Fedorov nods, casually tossing the Range Rover’s keys in the air. It is his attempt to demonstrate how calm he can be under pressure. He then turns towards the door that leads directly onto the Lexham Gardens mews. “See you at Luton. Don’t keep me waiting.”
He opens the door and is gone. The time is eleven thirty-one.
Olena turns to give her father a huge hug. Her eyes are moist with tears. A few minutes earlier her father had told her about the bombing in Venice and the possibility that her mother was missing.
“I’ll track Mum down when I get to Venice. She often goes walkabout. You’ll see. Will you promise me that you won’t do anything stupid whilst you’re left on your own?”
“I’ll be fine.
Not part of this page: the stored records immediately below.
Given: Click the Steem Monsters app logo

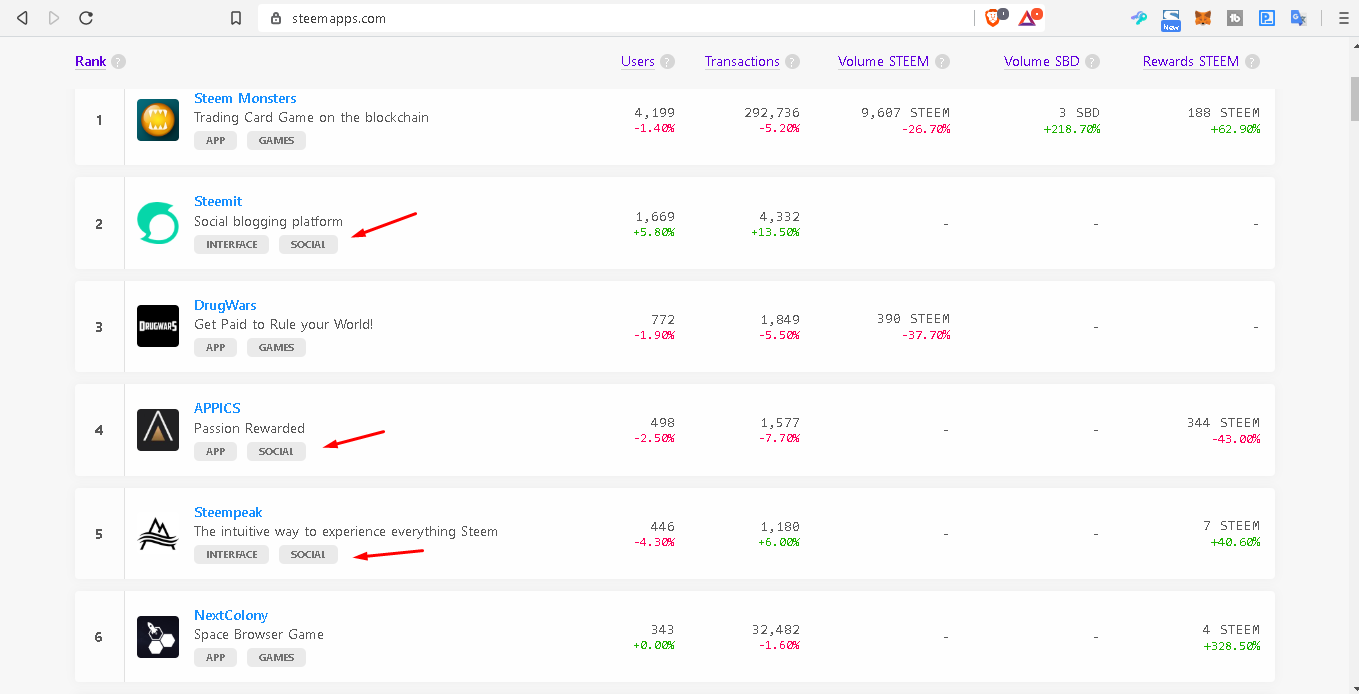Looking at the screenshot, I should [x=158, y=120].
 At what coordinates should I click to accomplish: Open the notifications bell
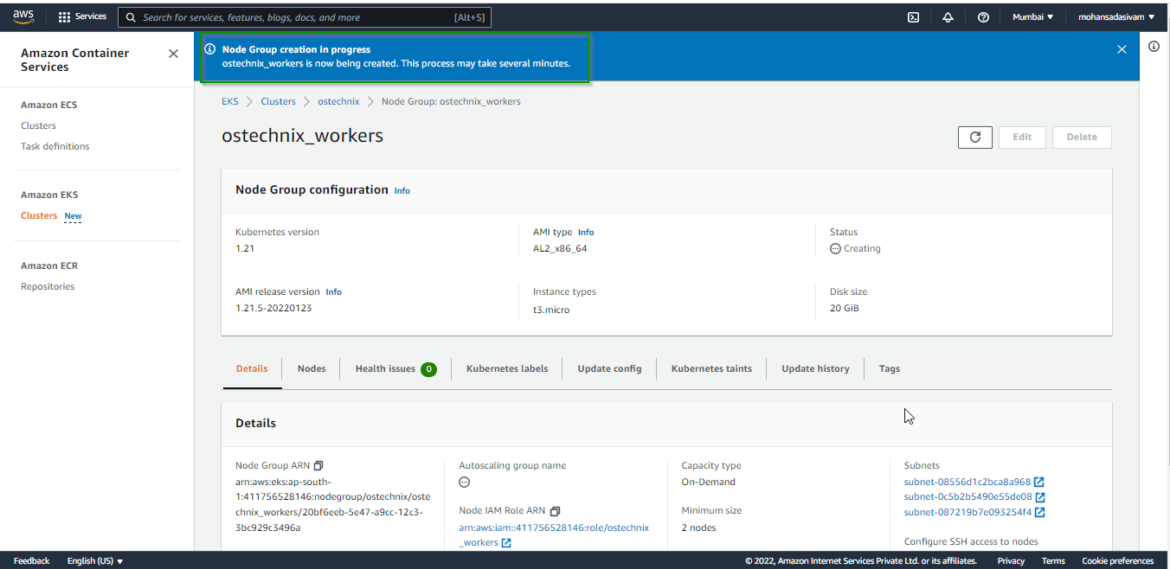948,17
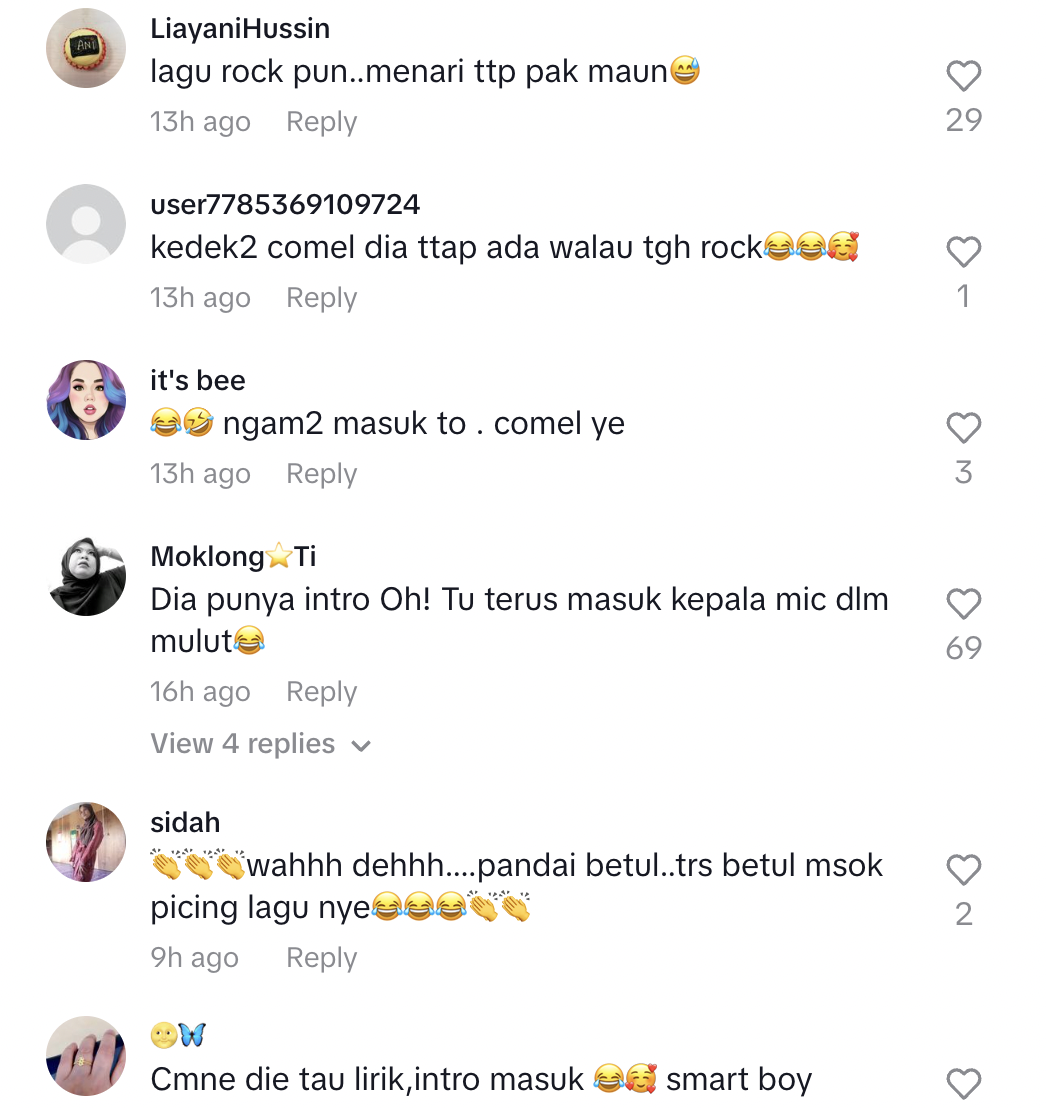Open the ring-hand avatar profile
Screen dimensions: 1046x1108
pos(87,1056)
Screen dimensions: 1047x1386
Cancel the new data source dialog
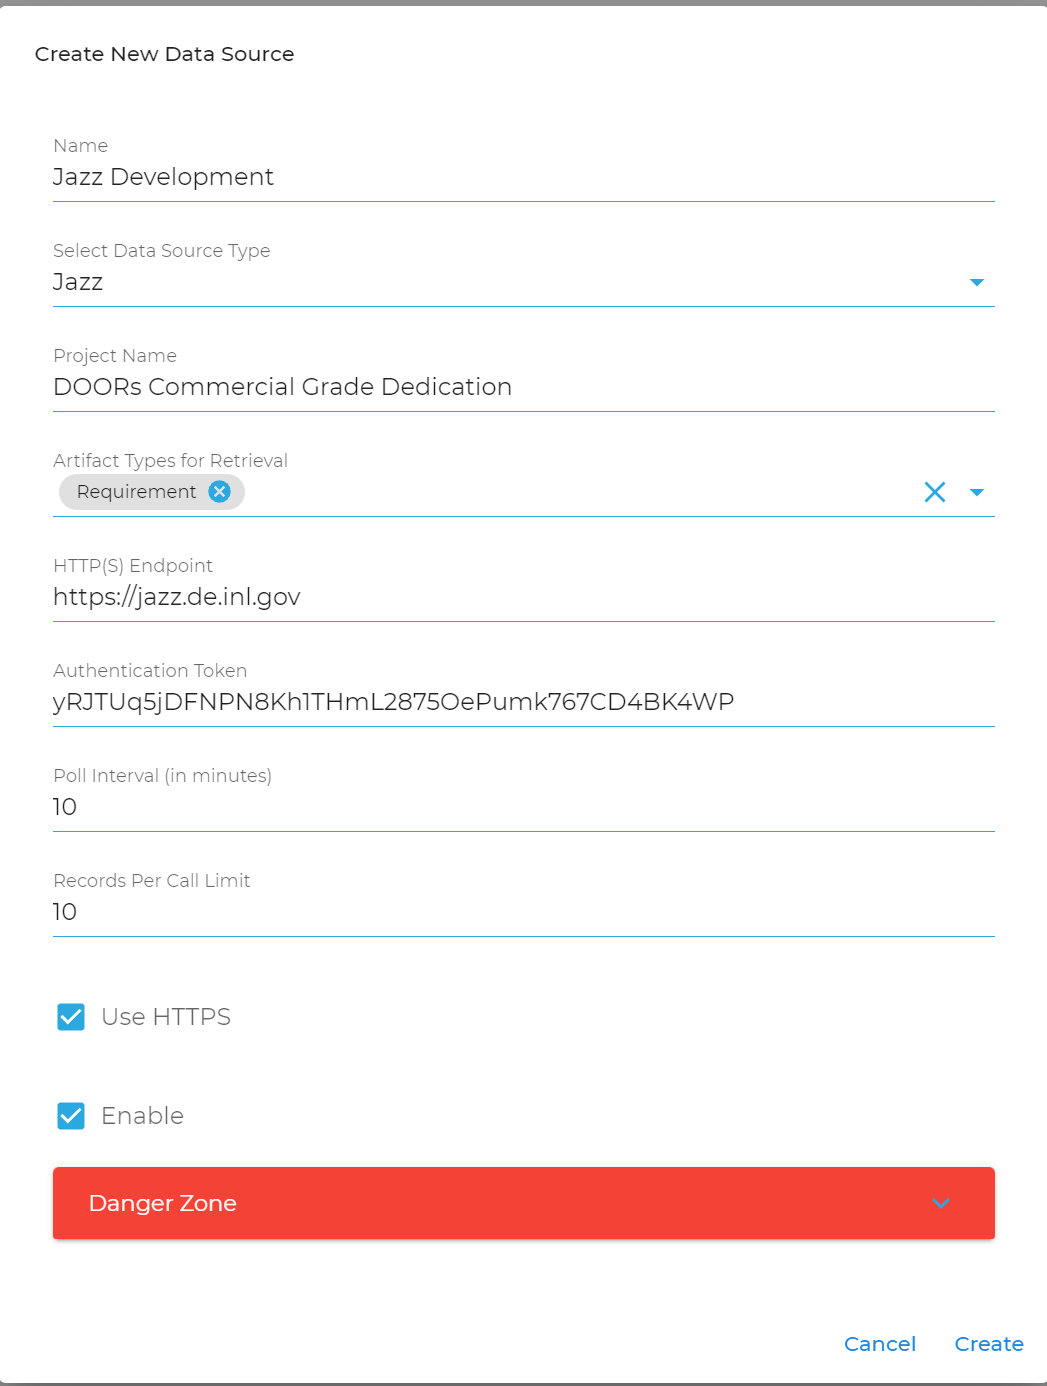tap(879, 1344)
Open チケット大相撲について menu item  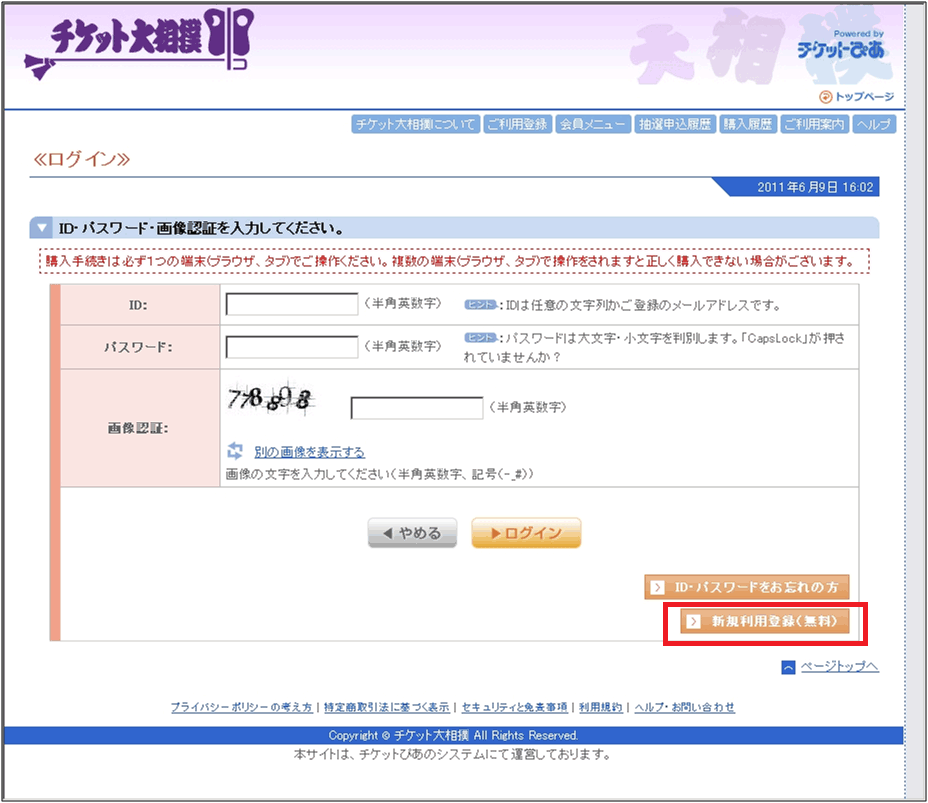click(x=415, y=125)
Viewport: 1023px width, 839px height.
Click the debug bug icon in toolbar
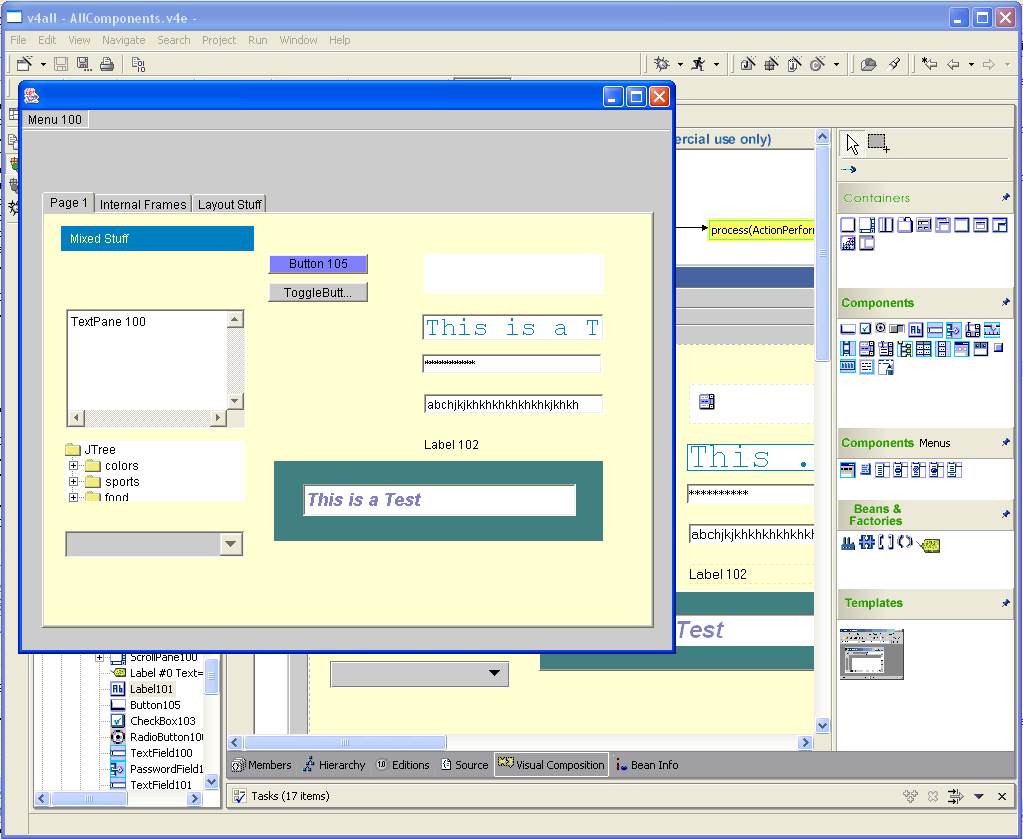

It’s you I am more worried about. I am relying on Ben here to work his magic.” He briefly touches Lewis’s arm. “For the love of God, Ben, please don’t let me down.”
47
The driver of the Hyundai i30 incident response vehicle was unarmed, although that in no way diminished his bravery. Wearing a protective bulletproof vest under his fluorescent zip-up jacket, with various handcuffs and restraining devices clipped to his belt, he approached the stationary BMW R1200RT without fear or hesitation. If he had known the deadly situation he was about to walk into, he might perhaps have used more caution.